Kata Amin, seharusnya sebagai negara penghasil CPO yang besar, Indonesia tidak mengalami krisis minyak goreng seperti saat ini. Ia menghitung, bahwa seandainya 20 persen dari CPO dialokasikan untuk minyak goreng saja, angka tersebut sudah memenuhi kebutuhan konsumsi rumah tangga dalam negeri.
Sisanya, sambung Amin, sebanyak 80 persen sebenarnya bisa diekspor atau dimanfaatkan untuk bahan-bahan lainnya.
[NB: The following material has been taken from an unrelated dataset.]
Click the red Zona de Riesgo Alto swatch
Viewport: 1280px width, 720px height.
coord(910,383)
"Tapi, kenyataannya krisis minyak yang kemarin sempat terjadi delapan bulan, yaitu di triwulan terakhir tahun 2021 sampai triwulan awal 2022 itu. Lalu, kemudian terselesaikan selama beberapa bulan belakangan dengan hadirnya MinyaKita," ucapnya.
BACA JUGA:
Namun, kata Amin, masalah tersebut terulang kembali. Kini, Minyakita pun hilang dari pasaran.
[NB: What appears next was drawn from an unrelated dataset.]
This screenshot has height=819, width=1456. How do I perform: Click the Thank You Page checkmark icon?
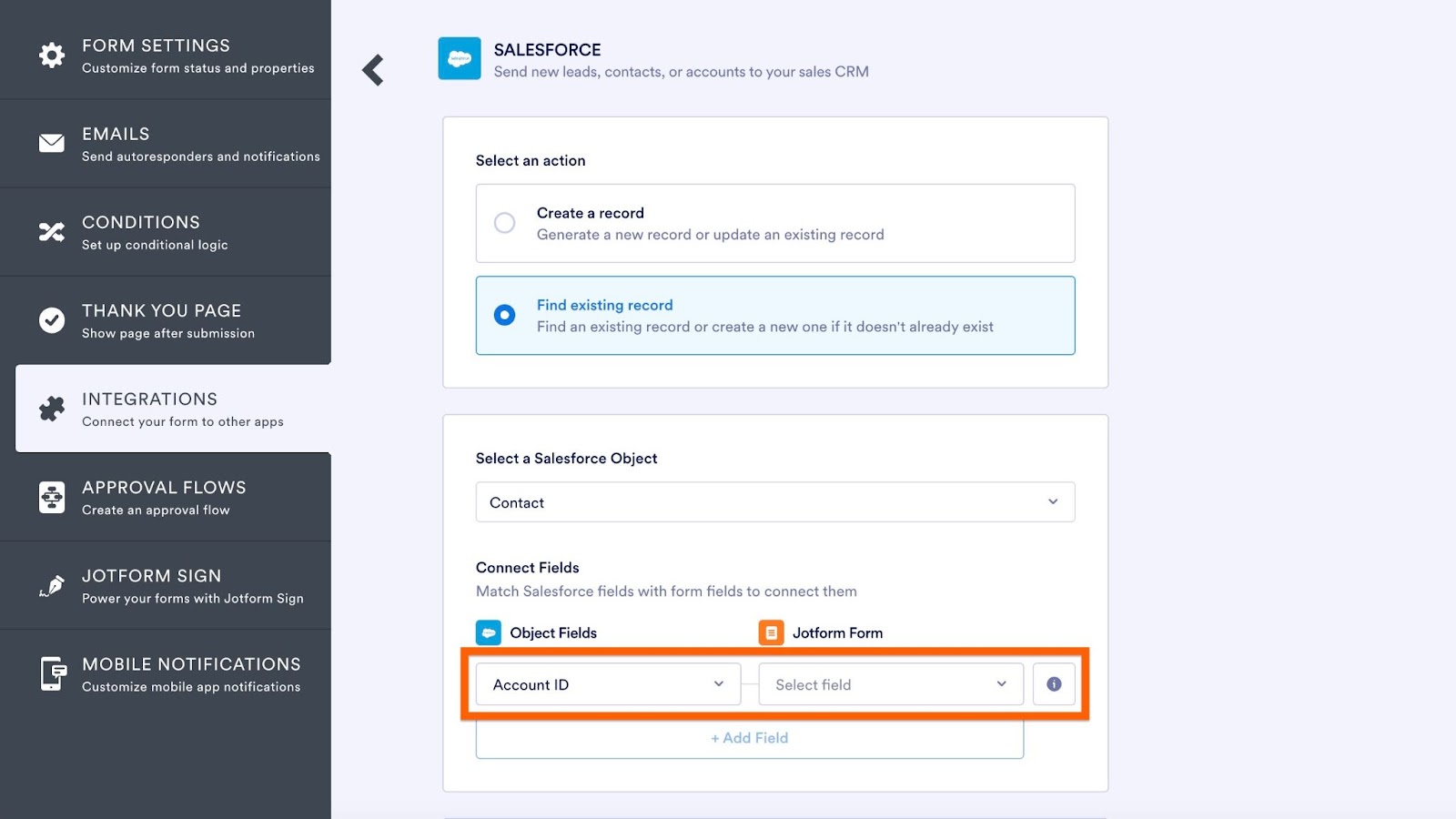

"sekarang ternyata hilang lagi dari pasaran dan masyarakat banyak yang mengajukan masalah ini kepada kita," jelasnya.
Lebih lanjut, Amin mengatakan adanya temuan penimbunan minyak goreng di beberapa daerah, seharusnya pemerintah bersikap tegas dengan menindaklanjuti temuan tersebut. Serta, memberikan sanksi kepada distributor yang terbukti menimbun minyak goreng hingga tidak dapat terdistribusi di masyarakat.
"Terhadap yang melakukan seperti itu, pemerintah harus tegas. Kalau pemerintah tidak tegas, sekali lagi, tidak ada sanksi hukum yang tegas, para produsen yang melakukan penimbunan itu tidak jera. Sekali lagi, hukum itu tidak artinya, dan sanksi itu juga tidak ada artinya kalau hanya di atas kertas," tutupnya.